▶ Assigned task 1
Answer these questions using the article on the CBI/PwC Financial Services Survey:
(a) How many firms took part in the quarterly survey?
(b) What overall profitability figure is expected for the next quarter?
(c) What percentage of financial services firms reported a drop in headcount?
▶ Assigned task 2
Repeat word for word the part of the CBI/PwC survey article starting with "Rain Newton-Smith, CBI" and going on through "employment in a year.".

▶ Excerpted text

Mortgages, life insurance and GI amongst CBI/PWC survey brightspots
Despite mixed market conditions across financial services mortgages, life insurance, general insurance, and insurance broking all saw increased profitability in the three months to March 2020, according to the latest CBI/PwC Financial Services Survey.
However, the quarterly survey of 103 firms, which was conducted between 2-26 March, found that business volumes, profitability, and employment are all tipped to fall over the next quarter.
Investment plans for the year ahead have also deteriorated. Optimism about the overall business situation in financial services fell sharply in the three months to March, albeit at a slower pace than some of the drops seen over 2019. Furthermore, the value of non-performing loans also ticked up sharply in the past quarter.
Meanwhile profitability fell slightly in the three months to March (-4%), but the picture was once again mixed by sub-sector: profits fell in banking and life insurance, but grew in finance houses, insurance broking, general insurance and investment management. Next quarter, profitability is expected to fall overall (-15%).
Rain Newton-Smith, CBI chief economist, said: “The bulk of the survey took place before social distancing measures were ramped up, but there were already signs of the COVID-19 pandemic leaving its mark.
“Expectations for business volumes and headcount weakened, non-performing loans rose sharply and financial firms are planning heavy cuts to investment in the year ahead.
“Financial services are already playing an essential role in helping companies with their cashflow, through channelling funds from the government’s support schemes. But like other businesses, they’ve also been struck by staff shortages and changes to how they operate.”
While about 30% of financial services firms said they had hired more staff, 39% reported a drop in headcount, resulting in a score of -9%, which was the fastest decline in employment in a year.

▶ Data
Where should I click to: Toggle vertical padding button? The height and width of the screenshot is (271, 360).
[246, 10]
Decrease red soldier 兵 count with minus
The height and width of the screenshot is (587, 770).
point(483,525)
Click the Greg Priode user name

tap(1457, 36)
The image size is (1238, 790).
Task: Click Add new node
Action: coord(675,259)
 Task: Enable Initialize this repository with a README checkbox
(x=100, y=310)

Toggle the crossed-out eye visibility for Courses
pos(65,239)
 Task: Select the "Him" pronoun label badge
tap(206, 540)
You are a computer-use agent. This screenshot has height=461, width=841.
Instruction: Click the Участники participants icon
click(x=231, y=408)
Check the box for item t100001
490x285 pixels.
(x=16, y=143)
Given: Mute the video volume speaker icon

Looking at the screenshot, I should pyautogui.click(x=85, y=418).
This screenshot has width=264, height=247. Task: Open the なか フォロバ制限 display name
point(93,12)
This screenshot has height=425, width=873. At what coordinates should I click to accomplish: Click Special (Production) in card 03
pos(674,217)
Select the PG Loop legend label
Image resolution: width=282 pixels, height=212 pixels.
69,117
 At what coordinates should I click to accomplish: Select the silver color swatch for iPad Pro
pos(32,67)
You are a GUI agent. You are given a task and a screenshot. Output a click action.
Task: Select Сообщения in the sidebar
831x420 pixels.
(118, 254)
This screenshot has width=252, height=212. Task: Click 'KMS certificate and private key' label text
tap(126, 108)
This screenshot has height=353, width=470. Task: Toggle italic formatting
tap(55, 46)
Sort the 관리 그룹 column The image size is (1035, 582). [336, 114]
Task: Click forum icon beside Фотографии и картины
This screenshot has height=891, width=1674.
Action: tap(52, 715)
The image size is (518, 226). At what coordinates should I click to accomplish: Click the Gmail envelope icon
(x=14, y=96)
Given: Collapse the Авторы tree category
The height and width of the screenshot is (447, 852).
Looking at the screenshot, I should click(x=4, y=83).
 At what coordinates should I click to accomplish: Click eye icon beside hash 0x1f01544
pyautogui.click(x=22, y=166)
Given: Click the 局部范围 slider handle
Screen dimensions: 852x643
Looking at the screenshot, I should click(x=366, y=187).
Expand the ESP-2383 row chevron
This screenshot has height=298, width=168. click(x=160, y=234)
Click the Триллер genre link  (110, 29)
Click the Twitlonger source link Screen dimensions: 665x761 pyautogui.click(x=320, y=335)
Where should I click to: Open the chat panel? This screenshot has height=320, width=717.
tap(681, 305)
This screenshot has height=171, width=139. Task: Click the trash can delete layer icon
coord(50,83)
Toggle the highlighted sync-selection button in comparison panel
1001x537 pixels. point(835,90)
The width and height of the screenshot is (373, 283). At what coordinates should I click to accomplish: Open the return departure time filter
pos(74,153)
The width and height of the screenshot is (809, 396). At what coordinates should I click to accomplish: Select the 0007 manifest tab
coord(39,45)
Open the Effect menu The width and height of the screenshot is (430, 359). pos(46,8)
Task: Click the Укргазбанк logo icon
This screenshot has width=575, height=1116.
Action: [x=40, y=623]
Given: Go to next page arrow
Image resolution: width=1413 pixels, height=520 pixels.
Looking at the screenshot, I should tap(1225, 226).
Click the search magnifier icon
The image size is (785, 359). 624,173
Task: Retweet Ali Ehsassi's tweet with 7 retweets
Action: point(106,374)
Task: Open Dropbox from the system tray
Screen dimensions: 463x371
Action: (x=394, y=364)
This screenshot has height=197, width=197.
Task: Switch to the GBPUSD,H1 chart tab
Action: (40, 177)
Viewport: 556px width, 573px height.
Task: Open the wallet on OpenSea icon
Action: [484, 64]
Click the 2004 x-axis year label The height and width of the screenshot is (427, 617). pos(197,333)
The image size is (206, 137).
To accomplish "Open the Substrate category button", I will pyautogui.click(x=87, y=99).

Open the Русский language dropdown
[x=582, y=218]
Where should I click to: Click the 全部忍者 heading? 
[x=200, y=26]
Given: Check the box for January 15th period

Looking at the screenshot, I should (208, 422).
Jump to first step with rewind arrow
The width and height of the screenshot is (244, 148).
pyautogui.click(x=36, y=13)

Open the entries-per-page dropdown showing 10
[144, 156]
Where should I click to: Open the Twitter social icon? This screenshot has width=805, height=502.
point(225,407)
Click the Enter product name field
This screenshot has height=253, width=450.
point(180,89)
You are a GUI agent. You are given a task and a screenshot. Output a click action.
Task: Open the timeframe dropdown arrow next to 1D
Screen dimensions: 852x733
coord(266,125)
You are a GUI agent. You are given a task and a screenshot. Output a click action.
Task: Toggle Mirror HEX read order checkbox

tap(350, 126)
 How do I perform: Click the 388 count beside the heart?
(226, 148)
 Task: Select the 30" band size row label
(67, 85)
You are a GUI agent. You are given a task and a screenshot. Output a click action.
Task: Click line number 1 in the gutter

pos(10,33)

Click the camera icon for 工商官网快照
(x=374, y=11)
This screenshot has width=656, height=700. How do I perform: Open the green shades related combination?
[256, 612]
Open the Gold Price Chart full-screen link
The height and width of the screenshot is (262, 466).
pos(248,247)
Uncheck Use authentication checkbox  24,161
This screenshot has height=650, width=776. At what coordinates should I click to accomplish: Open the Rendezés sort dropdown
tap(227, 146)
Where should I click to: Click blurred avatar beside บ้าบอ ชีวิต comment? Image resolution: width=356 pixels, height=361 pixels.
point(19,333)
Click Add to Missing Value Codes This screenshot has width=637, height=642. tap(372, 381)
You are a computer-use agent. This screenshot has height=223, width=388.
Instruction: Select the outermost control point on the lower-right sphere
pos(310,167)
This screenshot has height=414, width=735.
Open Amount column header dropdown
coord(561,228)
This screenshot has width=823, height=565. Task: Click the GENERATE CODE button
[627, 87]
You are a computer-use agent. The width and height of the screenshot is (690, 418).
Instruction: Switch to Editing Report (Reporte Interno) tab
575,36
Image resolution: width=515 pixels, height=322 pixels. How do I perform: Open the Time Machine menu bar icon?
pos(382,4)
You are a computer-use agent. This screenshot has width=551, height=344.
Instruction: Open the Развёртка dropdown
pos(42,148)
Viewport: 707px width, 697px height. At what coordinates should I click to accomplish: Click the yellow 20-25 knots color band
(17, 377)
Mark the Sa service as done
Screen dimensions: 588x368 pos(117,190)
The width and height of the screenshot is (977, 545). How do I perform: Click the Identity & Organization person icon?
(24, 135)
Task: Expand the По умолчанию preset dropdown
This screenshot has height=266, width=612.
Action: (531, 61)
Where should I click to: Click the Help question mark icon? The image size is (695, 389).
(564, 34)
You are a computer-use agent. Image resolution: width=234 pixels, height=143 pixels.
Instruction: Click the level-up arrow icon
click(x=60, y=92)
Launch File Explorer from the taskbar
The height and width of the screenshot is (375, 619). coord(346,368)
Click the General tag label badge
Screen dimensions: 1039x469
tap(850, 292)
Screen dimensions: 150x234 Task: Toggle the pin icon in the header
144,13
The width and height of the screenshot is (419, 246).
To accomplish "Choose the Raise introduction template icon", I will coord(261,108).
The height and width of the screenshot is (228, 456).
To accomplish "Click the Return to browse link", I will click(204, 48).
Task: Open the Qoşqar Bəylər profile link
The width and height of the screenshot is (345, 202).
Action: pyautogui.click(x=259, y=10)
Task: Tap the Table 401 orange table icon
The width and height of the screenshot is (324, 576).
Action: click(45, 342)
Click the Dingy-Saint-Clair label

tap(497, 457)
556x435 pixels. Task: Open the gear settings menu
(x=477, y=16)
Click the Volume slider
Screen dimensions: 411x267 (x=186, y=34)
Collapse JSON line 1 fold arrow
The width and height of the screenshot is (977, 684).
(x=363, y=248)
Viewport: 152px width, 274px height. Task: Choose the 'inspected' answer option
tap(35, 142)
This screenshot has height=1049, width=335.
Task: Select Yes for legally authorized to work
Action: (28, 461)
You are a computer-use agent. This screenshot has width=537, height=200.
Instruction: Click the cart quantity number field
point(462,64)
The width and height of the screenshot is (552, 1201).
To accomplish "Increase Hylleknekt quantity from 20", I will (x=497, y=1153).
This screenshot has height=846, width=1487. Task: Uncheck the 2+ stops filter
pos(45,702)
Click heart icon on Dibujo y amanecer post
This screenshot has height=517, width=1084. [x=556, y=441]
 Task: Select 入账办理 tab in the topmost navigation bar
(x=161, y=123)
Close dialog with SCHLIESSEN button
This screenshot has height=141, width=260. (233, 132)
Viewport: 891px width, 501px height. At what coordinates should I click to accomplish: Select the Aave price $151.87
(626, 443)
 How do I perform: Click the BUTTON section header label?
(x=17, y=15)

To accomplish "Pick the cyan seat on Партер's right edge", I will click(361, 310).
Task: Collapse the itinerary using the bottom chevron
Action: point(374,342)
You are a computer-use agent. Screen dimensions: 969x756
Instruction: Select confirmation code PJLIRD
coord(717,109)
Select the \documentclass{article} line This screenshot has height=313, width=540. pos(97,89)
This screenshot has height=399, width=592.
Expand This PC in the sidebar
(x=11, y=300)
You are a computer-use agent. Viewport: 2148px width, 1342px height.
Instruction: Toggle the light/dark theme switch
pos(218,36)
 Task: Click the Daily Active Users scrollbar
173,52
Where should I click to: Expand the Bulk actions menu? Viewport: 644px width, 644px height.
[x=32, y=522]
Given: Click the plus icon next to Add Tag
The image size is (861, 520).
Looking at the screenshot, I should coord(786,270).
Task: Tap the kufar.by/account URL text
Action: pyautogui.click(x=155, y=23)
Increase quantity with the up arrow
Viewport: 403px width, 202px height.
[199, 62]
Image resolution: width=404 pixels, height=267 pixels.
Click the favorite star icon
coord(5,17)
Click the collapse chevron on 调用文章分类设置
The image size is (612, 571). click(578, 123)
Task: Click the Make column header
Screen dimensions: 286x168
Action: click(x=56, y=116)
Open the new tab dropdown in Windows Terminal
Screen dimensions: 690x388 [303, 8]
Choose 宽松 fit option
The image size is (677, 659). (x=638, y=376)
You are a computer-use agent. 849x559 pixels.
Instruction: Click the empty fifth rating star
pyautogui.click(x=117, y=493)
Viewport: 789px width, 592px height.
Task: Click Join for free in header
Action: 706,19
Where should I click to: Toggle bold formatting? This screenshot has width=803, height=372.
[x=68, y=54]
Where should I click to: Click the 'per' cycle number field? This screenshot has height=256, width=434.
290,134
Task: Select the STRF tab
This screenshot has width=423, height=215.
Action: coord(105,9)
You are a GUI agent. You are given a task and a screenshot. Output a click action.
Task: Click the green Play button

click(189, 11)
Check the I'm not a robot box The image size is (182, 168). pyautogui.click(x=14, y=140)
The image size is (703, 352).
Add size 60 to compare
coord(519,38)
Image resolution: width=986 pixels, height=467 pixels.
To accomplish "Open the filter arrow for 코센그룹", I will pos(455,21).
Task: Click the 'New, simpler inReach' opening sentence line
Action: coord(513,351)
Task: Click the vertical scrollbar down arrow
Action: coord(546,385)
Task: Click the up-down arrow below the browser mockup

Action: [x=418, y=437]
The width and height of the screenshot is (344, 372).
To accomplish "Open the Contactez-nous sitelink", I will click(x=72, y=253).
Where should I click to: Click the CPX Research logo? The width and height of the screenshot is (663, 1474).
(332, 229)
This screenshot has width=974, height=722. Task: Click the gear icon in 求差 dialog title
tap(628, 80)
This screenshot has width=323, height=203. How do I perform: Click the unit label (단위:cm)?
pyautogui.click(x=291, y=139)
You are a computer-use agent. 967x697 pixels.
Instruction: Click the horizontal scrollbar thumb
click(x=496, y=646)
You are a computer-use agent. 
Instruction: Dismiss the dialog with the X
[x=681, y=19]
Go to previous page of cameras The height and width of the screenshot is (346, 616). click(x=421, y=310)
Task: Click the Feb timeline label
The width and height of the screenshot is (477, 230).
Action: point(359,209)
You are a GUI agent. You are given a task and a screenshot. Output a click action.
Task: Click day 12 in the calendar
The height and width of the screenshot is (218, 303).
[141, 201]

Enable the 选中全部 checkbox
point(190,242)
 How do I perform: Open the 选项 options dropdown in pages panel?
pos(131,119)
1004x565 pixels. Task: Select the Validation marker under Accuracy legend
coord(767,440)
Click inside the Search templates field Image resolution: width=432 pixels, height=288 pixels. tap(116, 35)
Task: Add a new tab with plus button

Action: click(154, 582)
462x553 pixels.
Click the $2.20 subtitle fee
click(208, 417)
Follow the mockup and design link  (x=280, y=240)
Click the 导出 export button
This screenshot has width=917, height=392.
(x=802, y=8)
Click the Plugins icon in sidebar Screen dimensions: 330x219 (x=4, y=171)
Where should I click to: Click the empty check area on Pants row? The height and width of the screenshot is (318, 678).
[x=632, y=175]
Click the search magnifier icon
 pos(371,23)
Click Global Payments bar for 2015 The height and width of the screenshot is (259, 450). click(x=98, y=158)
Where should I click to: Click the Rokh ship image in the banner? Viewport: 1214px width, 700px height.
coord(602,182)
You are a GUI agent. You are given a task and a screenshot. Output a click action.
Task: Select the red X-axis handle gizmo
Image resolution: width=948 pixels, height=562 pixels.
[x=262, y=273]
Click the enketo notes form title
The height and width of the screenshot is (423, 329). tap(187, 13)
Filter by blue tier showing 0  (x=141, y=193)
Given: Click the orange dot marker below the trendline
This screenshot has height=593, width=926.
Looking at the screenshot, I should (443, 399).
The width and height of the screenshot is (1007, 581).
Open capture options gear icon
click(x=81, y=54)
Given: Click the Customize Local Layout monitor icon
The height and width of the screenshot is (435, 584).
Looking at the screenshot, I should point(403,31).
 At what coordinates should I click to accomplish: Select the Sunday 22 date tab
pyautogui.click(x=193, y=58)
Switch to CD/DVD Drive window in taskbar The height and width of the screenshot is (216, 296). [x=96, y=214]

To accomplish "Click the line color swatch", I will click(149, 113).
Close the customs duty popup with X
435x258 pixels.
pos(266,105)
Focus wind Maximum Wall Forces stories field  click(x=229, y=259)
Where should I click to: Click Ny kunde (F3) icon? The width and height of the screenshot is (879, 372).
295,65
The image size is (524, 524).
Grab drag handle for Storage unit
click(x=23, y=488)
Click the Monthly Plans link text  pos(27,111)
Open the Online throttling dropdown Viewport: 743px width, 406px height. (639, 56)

▶ Exercise response 1
(a) 103
(b) -15%
(c) 39%

▶ Exercise response 2
Rain Newton-Smith, CBI chief economist, said: “The bulk of the survey took place before social distancing measures were ramped up, but there were already signs of the COVID-19 pandemic leaving its mark.
“Expectations for business volumes and headcount weakened, non-performing loans rose sharply and financial firms are planning heavy cuts to investment in the year ahead.
“Financial services are already playing an essential role in helping companies with their cashflow, through channelling funds from the government’s support schemes. But like other businesses, they’ve also been struck by staff shortages and changes to how they operate.”
While about 30% of financial services firms said they had hired more staff, 39% reported a drop in headcount, resulting in a score of -9%, which was the fastest decline in employment in a year.